> **PASSAGE FOR REVIEW**:
......
Laboratory techniques employed to identify ERVs have included virus isolation by co-cultivation with cells from a variety of species [40], hybridization under low stringency conditions with retroviral probes followed by cloning [41, 42], and PCR with primers directed to conserved regions of RT [42–46]. These studies formed the initial context of ERV nomenclature schemes, but in more recent years, ERV nomenclature has been increasingly influenced by in silico mining of vertebrate genome sequences, based either on sequence similarity or predicted features of proviruses such as nearby LTRs.
......
> **TASKS TO PERFORM**:
A. For the passage on ERV identification, decide whether each statement agrees with it, answering yes or no and quoting the deciding words: (i) PCR primers used to identify ERVs targeted conserved regions of RT. (ii) Hybridization with retroviral probes was carried out under high stringency conditions. (iii) In recent years, in silico mining of vertebrate genomes has had a shrinking influence on ERV nomenclature.
B. Extend the passage on ERV identification and nomenclature, starting after its last sentence.

> **SOURCE DATA**:
......
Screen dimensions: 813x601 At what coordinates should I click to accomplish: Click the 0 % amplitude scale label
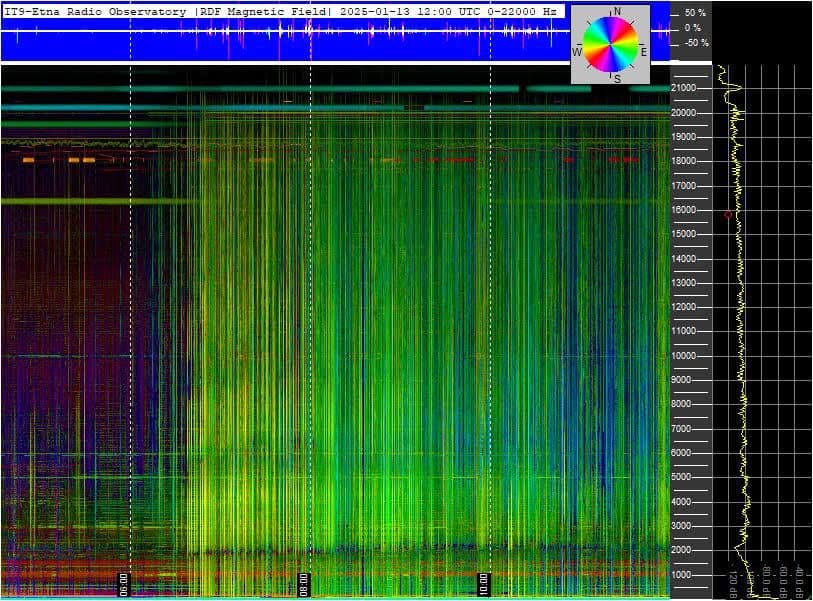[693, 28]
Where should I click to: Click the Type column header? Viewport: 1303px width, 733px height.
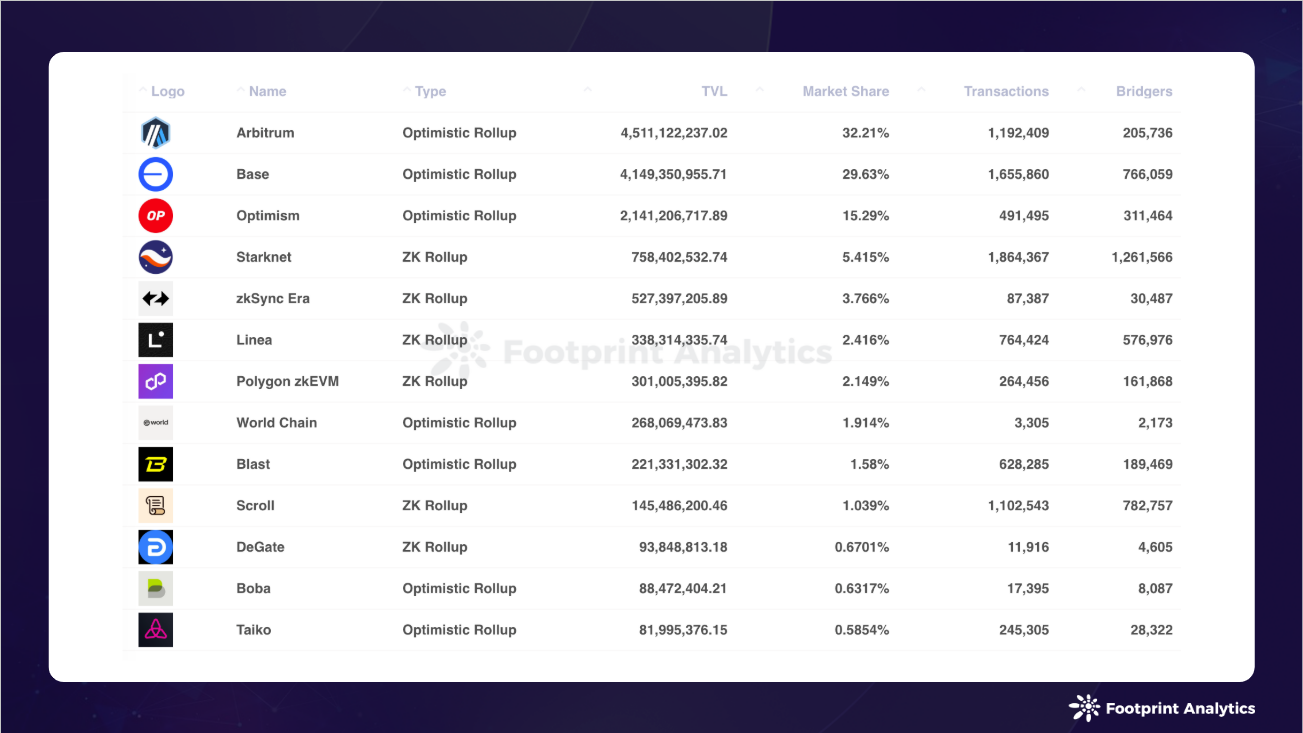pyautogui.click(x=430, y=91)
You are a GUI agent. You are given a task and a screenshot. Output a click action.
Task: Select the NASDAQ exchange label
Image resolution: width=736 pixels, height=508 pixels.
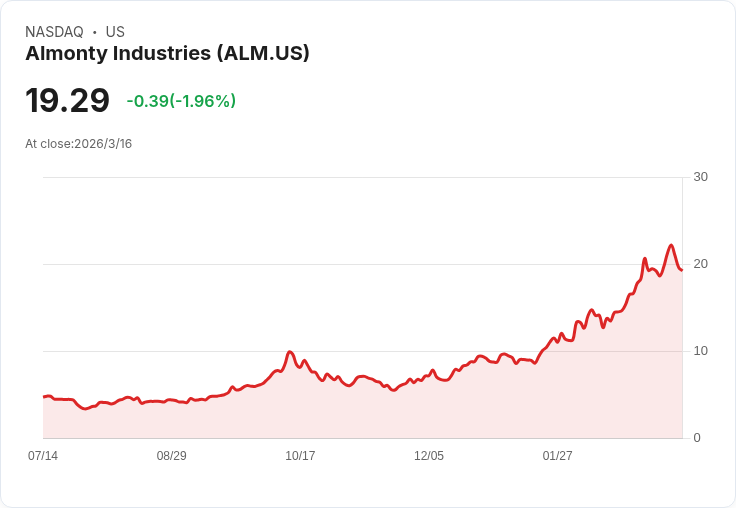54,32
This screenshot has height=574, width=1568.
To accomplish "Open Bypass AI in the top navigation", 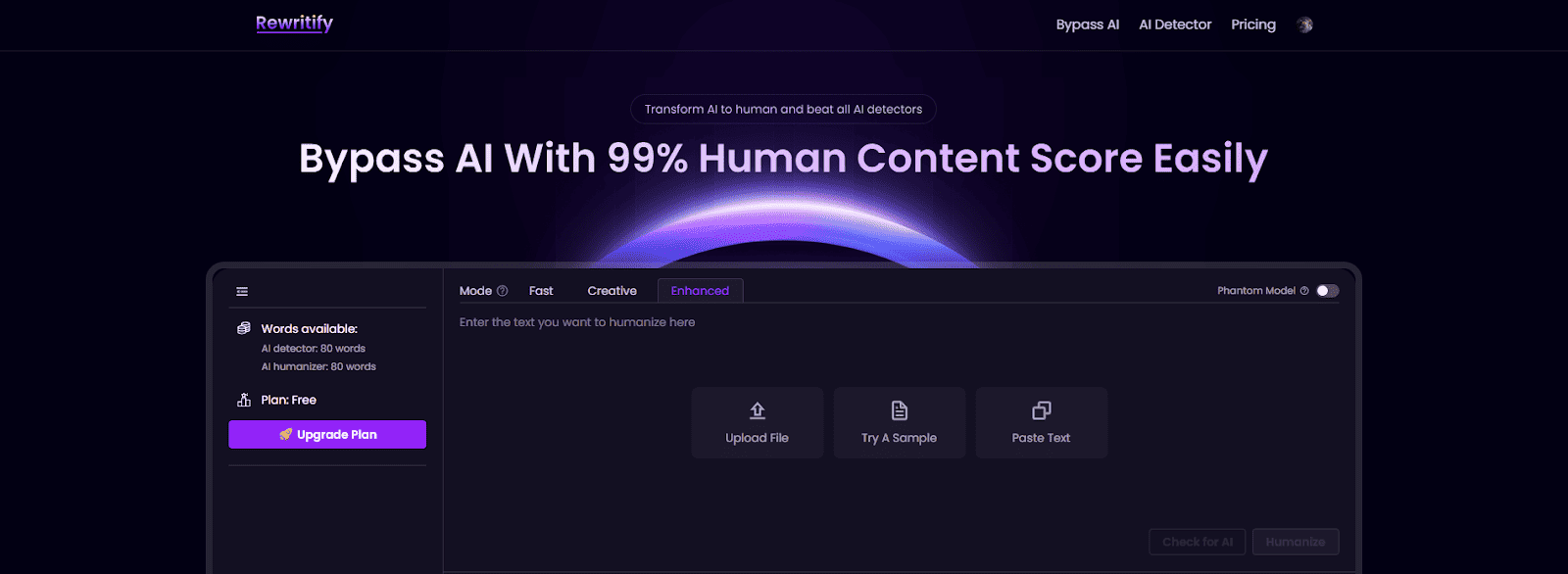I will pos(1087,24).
......
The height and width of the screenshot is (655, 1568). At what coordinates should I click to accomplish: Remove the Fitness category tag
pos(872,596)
......
> **OUTPUTS BY TASK**:
A.
(i) Yes: "PCR with primers directed to conserved regions of RT"
(ii) No: "hybridization under low stringency conditions with retroviral probes"
(iii) No: "ERV nomenclature has been increasingly influenced by in silico mining of vertebrate genome sequences"

B.
Originally, endogenous proviruses were named after the most closely related exogenous retrovirus, such as murine leukemia virus (MLV), as well as subgroups, like xenotropic MLV (XMV) [47]. A common approach to naming ERVs in different species has been to add one or two letters before the designation ERV to indicate the species in which they were initially identified; thus, HERV indicates an ERV first seen in human DNA, and MERV or MuERV implies one originally found in the genomes of murine species [e.g. house mouse (Mus musculus)]. HERVs have been further classified on the basis of the tRNA that binds to the viral primer binding site (PBS) to prime reverse transcription (see Fig. 2a). Hence HERV-K implies a provirus or ERV lineage that use a lysine tRNA, no matter their relationship to one another. In some cases the PBS sequence was not available when novel elements were first discovered leading to the names based on neighboring genes (e.g. HERV-ADP [48]), clone number (e.g. HERV-S71 [49]), or amino acid motifs (e.g. HERV-FRD [42]). Additional designations based on the probe used for cloning, and sub-divisions based on sequence identity or phylogenetic reconstructions, have also been used [50].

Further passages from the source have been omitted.